### PROVIDED PASSAGE ###

But he has also seen the sweet, goofy, loving, loyal side of my dog. We have worked so hard, and we are seeing so much progress! Every day it’s a little bit easier, even if we have a rough day or walk. The answer for us is always communication, and making sure he knew exactly what he was signing up for.

I don’t blame anybody for walking away from a relationship with a reactive dog involved - they are a HUGE commitment, a lot of work, and require so much intentional patience. Communication will solve a world of hurt before it happens, but sometimes you don’t know how much heat you can take until you’re out of the frying pan and in the fire. It’s tough, but definitely can be doable.
 
@seekingeden From personal experience, having a reactive dog has truly helped my partner grow as an individual. It has helped our relationship grow better too. As a puppy when our dog had reactive episodes to random things my husband would lose his shit and I had never seen him do that in the 7 years we had been together at that point. I told him rehoming a dog we committed to is not an option but changing his (husband's) attitude towards an animal that is reacting to something out of fear is important to being a better human. He has worked on his anger alongside our dog's reactivity training and I'm proud of both my boys on having gotten over their issues. My husband has learnt to let some days go and to let me handle situations when he feels overwhelmed and our dog has gotten really good at handling stressors and communicating with us about how he feels about certain scary situations. There are bad days but as a family we have started focusing only on the good days and to laugh through things more than react.

### STUDY MATERIAL ###

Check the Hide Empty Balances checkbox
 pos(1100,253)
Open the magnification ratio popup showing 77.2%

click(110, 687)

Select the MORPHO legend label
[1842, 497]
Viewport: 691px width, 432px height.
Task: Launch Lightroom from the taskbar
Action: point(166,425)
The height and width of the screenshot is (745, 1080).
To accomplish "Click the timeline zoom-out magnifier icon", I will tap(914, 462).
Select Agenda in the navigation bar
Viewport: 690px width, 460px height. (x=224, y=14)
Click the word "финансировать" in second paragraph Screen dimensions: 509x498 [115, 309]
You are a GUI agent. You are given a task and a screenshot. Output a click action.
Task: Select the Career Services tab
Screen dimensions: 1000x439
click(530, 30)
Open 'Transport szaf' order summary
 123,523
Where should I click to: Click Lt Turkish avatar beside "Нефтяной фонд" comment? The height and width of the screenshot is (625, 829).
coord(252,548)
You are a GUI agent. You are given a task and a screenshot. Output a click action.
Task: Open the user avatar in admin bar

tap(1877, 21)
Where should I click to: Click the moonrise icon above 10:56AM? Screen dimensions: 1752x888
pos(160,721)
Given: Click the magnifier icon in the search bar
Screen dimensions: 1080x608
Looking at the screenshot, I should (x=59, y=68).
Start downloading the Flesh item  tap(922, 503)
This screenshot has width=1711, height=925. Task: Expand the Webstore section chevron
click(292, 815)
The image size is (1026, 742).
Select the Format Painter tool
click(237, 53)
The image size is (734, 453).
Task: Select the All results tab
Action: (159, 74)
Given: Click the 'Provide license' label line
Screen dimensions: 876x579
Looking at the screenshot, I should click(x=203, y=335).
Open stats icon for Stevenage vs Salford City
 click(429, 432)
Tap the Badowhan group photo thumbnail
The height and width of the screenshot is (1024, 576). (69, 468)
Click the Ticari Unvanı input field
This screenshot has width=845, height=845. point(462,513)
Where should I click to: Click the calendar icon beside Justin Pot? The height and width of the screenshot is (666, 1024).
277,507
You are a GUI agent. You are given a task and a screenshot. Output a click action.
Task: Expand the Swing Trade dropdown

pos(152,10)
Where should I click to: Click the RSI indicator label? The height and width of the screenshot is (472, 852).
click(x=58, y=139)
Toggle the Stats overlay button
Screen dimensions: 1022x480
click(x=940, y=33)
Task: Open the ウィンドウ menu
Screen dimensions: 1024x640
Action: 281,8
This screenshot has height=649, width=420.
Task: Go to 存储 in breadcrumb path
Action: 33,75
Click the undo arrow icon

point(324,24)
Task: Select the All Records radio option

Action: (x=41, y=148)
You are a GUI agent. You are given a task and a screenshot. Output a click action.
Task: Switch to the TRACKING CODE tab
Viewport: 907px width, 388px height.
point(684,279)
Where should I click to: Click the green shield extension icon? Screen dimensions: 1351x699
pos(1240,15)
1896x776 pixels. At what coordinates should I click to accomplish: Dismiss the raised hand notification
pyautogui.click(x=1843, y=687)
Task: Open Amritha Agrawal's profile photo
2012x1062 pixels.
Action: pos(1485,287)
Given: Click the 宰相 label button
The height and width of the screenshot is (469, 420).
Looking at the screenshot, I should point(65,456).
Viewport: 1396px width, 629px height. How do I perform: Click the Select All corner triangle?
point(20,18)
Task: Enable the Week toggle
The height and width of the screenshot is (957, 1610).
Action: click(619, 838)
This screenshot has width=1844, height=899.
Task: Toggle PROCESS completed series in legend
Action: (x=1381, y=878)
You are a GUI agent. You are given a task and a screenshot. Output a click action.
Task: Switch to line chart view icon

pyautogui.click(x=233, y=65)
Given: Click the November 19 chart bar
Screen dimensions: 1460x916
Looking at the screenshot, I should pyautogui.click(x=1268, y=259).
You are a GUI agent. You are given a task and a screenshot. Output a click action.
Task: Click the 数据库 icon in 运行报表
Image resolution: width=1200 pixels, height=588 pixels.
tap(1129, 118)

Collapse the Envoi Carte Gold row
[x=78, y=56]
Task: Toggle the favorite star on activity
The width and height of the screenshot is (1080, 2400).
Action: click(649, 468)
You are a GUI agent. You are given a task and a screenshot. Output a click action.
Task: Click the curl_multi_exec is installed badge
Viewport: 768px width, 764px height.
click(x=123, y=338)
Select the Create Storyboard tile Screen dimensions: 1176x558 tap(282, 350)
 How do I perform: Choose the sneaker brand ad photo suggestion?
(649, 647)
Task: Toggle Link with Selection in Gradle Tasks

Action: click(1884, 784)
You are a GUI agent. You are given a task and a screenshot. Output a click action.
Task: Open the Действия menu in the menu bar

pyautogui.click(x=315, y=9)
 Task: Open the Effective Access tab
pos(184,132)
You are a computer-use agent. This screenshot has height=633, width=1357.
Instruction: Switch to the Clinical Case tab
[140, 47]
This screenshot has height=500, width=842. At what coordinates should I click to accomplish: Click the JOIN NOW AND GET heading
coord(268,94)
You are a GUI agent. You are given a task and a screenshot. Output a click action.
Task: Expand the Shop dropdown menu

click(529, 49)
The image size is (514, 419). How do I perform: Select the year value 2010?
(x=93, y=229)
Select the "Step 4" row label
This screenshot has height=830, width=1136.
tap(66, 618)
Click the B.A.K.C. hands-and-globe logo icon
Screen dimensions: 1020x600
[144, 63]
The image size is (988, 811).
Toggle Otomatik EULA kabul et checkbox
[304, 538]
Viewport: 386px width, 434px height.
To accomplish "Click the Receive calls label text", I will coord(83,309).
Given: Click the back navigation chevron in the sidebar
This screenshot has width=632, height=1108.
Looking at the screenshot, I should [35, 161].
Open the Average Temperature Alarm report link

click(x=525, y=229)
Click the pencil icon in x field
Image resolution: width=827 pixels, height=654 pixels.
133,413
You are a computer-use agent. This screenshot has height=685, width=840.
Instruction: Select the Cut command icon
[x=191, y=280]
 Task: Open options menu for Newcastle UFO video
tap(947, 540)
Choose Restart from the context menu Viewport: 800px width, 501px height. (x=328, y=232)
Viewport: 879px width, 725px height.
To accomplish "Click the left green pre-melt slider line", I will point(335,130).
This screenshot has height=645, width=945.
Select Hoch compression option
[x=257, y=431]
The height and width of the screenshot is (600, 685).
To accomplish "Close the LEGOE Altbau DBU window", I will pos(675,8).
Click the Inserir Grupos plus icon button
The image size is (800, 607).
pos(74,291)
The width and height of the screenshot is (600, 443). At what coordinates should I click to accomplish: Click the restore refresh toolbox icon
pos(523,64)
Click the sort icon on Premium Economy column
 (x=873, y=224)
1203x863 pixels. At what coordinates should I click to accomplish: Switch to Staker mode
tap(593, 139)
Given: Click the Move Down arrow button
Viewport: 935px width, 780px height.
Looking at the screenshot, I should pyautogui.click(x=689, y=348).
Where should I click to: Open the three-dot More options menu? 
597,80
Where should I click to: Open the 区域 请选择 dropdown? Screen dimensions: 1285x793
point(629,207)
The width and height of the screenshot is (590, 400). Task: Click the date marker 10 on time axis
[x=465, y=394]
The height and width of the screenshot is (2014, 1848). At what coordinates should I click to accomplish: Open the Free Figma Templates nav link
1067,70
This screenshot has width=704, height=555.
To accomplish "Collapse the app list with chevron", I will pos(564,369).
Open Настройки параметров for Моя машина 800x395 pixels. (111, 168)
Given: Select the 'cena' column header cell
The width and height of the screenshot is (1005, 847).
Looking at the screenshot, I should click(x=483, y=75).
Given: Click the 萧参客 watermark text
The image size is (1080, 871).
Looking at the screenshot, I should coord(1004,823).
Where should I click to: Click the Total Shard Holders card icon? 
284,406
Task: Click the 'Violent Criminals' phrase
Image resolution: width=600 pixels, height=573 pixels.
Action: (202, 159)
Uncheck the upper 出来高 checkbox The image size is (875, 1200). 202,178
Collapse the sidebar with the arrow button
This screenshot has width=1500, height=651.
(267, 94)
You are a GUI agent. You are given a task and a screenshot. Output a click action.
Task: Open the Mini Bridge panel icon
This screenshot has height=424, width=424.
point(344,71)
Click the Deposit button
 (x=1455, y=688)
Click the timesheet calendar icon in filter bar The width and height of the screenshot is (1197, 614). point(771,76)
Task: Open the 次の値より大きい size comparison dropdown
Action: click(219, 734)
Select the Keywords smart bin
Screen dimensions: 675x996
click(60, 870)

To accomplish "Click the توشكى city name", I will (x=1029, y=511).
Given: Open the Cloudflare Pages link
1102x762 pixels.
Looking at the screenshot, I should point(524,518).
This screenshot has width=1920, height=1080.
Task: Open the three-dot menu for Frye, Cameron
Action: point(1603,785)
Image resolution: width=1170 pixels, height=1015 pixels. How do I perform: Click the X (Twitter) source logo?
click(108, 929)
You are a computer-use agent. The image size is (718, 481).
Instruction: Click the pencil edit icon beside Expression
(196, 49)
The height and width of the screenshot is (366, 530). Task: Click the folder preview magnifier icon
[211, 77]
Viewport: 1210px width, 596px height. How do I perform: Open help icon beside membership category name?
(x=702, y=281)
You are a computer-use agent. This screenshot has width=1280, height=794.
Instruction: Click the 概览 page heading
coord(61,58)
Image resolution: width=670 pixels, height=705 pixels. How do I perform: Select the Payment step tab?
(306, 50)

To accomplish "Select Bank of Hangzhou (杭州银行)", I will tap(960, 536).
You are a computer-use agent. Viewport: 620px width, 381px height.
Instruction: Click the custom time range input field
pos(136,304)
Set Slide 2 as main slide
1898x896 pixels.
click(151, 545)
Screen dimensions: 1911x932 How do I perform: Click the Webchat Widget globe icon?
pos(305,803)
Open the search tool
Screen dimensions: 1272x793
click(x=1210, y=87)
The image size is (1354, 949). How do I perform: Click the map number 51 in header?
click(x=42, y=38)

###

_REQUIREMENT A_
Rewrite the paragraph of the passage on reactive dogs that begins "I don't blame anybody" more briefly, keeping its main points.
_REQUIREMENT B_
Reproduce the passage on reactive dogs, starting at "But he has also" and ending at "signing up for.".
_REQUIREMENT C_
Carry on the passage on reactive dogs from its last sentence, in the same voice.

_YOUR RESPONSE A_
No one should be blamed for leaving a relationship that involves a reactive dog, because such dogs demand a huge commitment, a lot of work, and deliberate patience. Communication can prevent much pain before it happens, but you may not know how much you can handle until you are in the middle of it. It is hard but doable.

_YOUR RESPONSE B_
But he has also seen the sweet, goofy, loving, loyal side of my dog. We have worked so hard, and we are seeing so much progress! Every day it’s a little bit easier, even if we have a rough day or walk. The answer for us is always communication, and making sure he knew exactly what he was signing up for.

_YOUR RESPONSE C_
@seekingeden A reactive dog is not easy but try and find the silver lining in every day things. One thing that has helped us tackle the challenge is going on every potty break walk together. When I felt down I would hand over the leash to my husband and when he felt angry I would take the leash from him and give him time to cool off. We took on the clicker training and engage and disengage training as a team where the person holding the leash would click and the other person would treat. It can be really tiring when everything falls on one person alone. I know these things might not work for everyone but if it works for you, give it a shot. Hope the three of you work things out.
 
@seekingeden I have a fiance and one reactive dog, and his dog is a doodle, so basically, a puppy on Crack at all times. After months of meet-ups, sleepovers, training. We finally moved in together. My dog still will head butt his dog ( my dog is always in a muzzle around him) when he is being too crazy for my dog's liking. We keep them separated by a gate while we're gone and have had zero issues. They actually miss each other when they haven't been together in a couple of days.
 
@seekingeden Have y'all worked with a professional dog trainer?? Ruled out anything medically or thought ab medication??

Tbh, in the situation when your bf got bit & you warned him... If there's ANY hope of keeping this dog; your bf must have a relationship with her/him, too! Basically, I'm saying DON'T let YOUR anticipation become reality. (Dogs can sense that ish!) The dog WILL warn your bf that it doesn't like 'X' or whatever. They may communicate differently, depending on where in your 'pack' your dog sees your bf.
It's incredibly difficult and will cause arguments. Just don't hash it out in front of your doggo (they're a lot like children). They don't know the words, but they know the tone
Much luck!

Edit: ment to reply to last comment
@mak33
 
@adaliabay Pack theory has been debunked ☺️ We work closely with a vet behaviorist, a experienced trainer and our vets and our dog is outstanding at giving the correct and appropriate warning signals when he’s uncomfortable, my boyfriend however didn’t take the time to learn about dog body language or listen to me when I would explain stuff and he learnt the hard way. It took three years but in the end he got snapped at and caught, not ideal, but these things happen, it was not the dogs fault.